I agree with those who think I am confused and that the judgement was in fact against the original borrower. However, I can't ignore the fact that the bank's solicitors have presented me with a statutory demand for the £26,383.13 including interest. It is a mess and very confusing which is even proving quite a challenge for the solicitor to pick through.

I suppose the best I can get out of this is that I now know not to try to save money and to get a good lawyer straight away. I'll post the outcome or update when I get news later in the week Thanks for all your help.
 
BJB, I follow what you write but I don't see there is any basis in it for thinking a buyer takes over a seller's obligation to repay a lender (beyond the lender's right to seize the asset pledged as security).
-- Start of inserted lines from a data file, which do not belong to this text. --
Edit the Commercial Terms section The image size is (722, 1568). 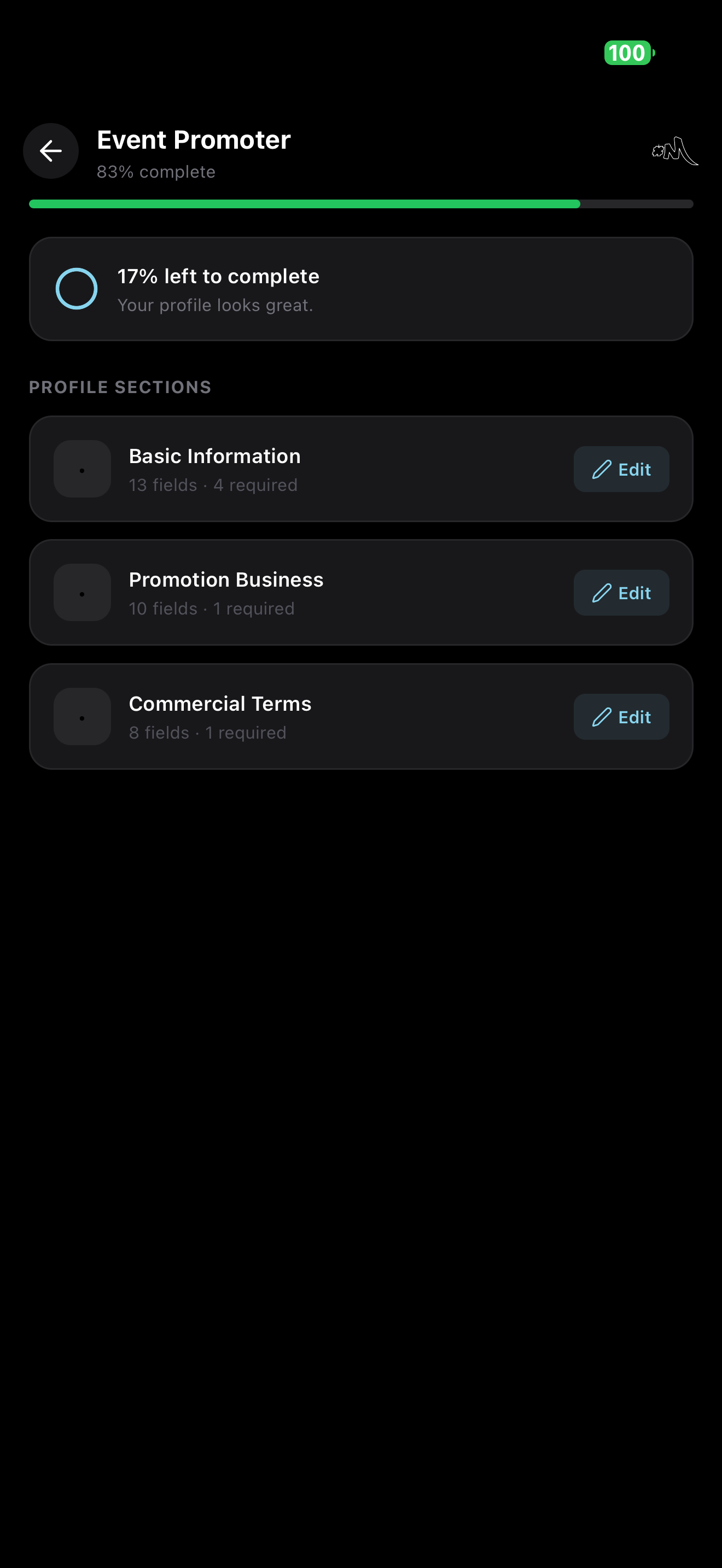[621, 717]
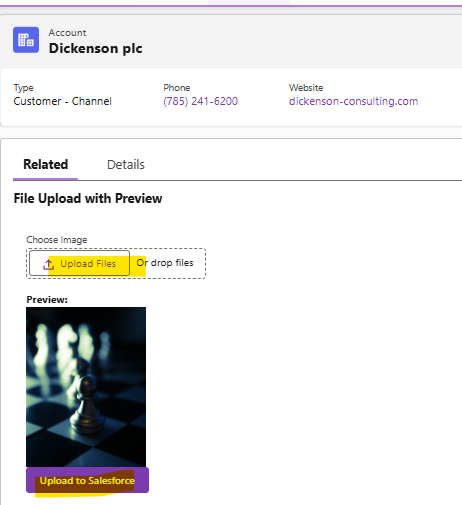Screen dimensions: 462x505
Task: Click the upload arrow icon
Action: (x=49, y=265)
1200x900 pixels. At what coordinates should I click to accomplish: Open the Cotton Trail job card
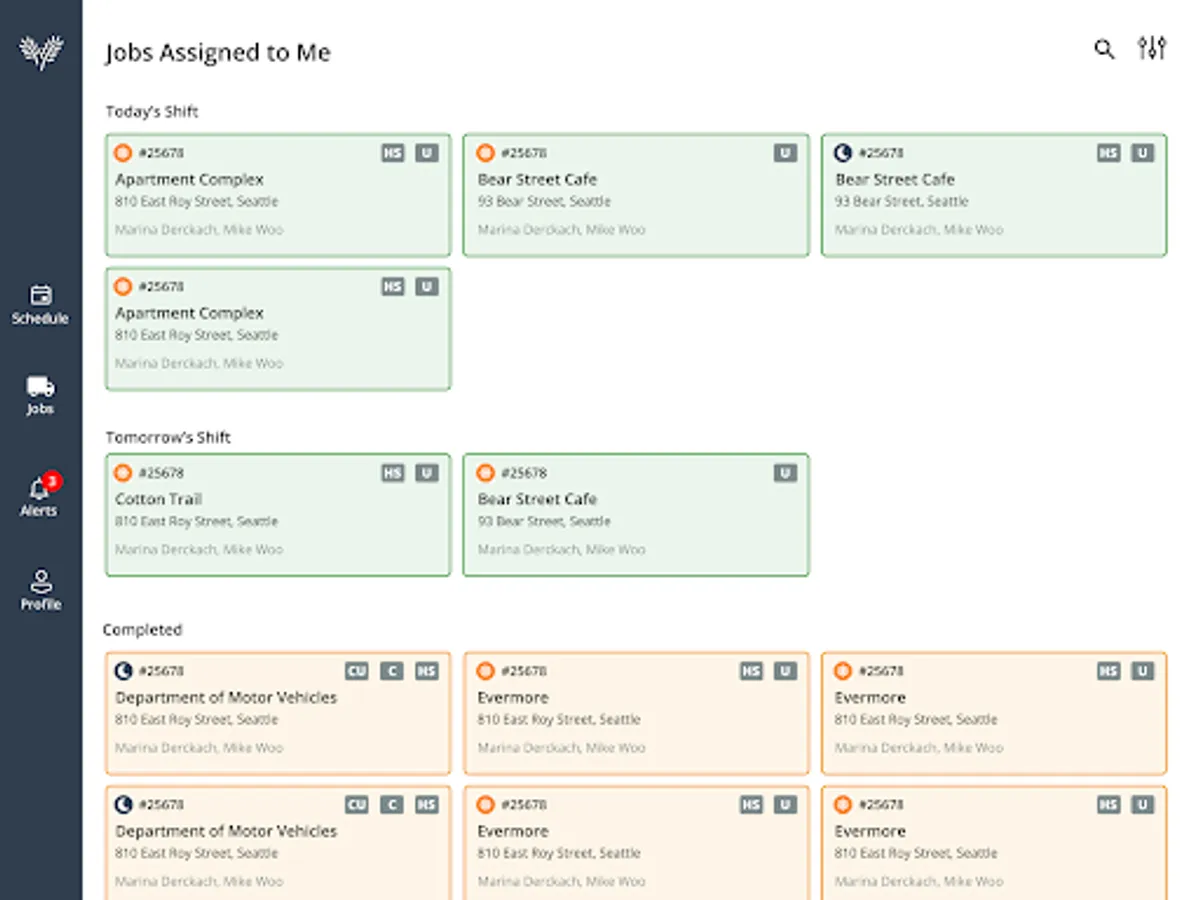tap(278, 515)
It would be a most awkward piece of law, so totally contrary to fairness and public policy that parliament would surely legislate it away, if a good-faith buyer could become cash-indebted to a bank in an amount greater than the value of the asset he bought. No reason why buying a newspaper couldn't mean you owe £1m to Bank of Scotland

Excuse the pedantry, but you surely did not mean to write "...sell the company to a buyer, in which case the buyer would take over the company's debts in full" :-)
 
I agree with those who think I am confused and that the judgement was in fact against the original borrower. However, I can't ignore the fact that the bank's solicitors have presented me with a statutory demand for the £26,383.13 including interest.

Right. Phew. At last we've established that, which is what Nick-H said at the start. And it's odd your sol'rs have not made this crystal clear to you. You absolutely do NOT owe £26k to the bank, for all the reasons stated above. You merely have to hand over the boat to the bank UNLESS you pay them £26k, which is a very different thing.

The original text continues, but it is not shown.